Ülkedeki
toplumsal gelişmeleri izleyenler, Başbakan’ın konuşmalarını izleyenler görüyorlar
ki, bu ülkenin başbakanı da polisi de olaylara şahin tavrıyla yaklaşıyor. Ve
bunun dozu her geçen gün artıyor.
Başbakanımızın
hoşgörüsü her geçen güz azalıyor.
Başbakan
herhangi bir konuda yargının kararını beğenmeyince hemen tavrını koyuyor.
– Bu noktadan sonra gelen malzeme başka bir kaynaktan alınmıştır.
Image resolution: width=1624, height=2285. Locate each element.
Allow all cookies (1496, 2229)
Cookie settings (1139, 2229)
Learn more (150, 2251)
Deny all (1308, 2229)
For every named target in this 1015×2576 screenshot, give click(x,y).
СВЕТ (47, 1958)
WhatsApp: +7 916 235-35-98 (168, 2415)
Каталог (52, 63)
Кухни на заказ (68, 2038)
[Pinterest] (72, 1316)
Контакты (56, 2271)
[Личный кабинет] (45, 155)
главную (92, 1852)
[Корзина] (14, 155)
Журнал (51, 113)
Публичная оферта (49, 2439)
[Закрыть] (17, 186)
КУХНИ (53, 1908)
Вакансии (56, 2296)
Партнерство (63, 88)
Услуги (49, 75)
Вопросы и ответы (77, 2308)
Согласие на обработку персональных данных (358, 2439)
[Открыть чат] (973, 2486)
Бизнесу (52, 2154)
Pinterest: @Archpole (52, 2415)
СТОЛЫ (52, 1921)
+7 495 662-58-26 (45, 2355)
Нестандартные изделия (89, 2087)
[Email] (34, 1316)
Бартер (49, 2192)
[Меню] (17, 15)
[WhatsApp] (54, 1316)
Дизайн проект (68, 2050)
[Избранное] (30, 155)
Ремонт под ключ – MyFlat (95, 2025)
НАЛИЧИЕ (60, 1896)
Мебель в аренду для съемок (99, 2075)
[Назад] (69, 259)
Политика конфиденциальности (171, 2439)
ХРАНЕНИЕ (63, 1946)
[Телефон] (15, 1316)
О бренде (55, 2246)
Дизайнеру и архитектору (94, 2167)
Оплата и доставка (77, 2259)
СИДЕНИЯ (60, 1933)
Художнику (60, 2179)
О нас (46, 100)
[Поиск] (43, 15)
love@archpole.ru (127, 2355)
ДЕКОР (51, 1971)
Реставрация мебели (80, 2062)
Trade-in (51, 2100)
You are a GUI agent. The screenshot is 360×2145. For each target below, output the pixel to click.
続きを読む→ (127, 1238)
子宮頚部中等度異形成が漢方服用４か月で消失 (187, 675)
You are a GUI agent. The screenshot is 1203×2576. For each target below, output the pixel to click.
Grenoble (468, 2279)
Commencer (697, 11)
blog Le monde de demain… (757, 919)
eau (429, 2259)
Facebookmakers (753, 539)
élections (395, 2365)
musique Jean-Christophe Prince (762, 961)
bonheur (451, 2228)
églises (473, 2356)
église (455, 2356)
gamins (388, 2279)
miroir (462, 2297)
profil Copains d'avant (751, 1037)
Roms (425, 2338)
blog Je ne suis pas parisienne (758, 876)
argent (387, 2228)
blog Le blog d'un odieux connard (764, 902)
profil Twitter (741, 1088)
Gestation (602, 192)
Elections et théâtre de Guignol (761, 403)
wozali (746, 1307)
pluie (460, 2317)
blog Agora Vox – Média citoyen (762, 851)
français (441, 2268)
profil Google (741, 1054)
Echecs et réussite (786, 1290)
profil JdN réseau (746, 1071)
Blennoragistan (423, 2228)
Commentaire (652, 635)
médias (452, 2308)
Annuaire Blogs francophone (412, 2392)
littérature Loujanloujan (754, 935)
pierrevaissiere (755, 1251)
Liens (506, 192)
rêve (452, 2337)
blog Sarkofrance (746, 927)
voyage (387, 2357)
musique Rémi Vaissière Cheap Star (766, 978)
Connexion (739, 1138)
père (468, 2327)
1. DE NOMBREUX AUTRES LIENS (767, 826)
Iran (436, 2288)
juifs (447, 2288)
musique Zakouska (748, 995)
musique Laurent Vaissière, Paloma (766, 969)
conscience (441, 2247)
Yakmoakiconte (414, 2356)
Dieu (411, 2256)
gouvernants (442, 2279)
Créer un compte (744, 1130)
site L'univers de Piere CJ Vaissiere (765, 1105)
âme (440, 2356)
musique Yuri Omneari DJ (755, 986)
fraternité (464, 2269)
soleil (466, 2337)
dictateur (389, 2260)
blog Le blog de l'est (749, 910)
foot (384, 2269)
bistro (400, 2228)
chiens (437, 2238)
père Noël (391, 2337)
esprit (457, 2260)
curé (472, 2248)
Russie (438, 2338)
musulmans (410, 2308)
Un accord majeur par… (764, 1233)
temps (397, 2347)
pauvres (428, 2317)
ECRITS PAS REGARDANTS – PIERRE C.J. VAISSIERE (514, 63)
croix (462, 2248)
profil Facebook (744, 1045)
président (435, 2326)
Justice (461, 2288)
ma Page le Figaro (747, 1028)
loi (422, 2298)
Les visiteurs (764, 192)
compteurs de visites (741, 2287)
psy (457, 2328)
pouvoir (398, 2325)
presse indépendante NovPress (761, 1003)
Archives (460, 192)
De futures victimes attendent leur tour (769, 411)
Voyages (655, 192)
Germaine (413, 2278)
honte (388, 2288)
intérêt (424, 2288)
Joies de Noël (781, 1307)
‘’Nedir bu yargıdan çektiğimiz? Şu kuvvetler ayrılığı bizim elimizi kolumuzu
bağlıyor. Hükümetin uygulamalarına yargı engel olursa hükümet nasıl başarılı
olacak?’’
Yani yargı
hükümetin işlerine karışmasın demek istiyor.
Zaman zaman
yargının siyasi iktidarın işini zorlaştırdığı, ona engel olduğu olmuştur.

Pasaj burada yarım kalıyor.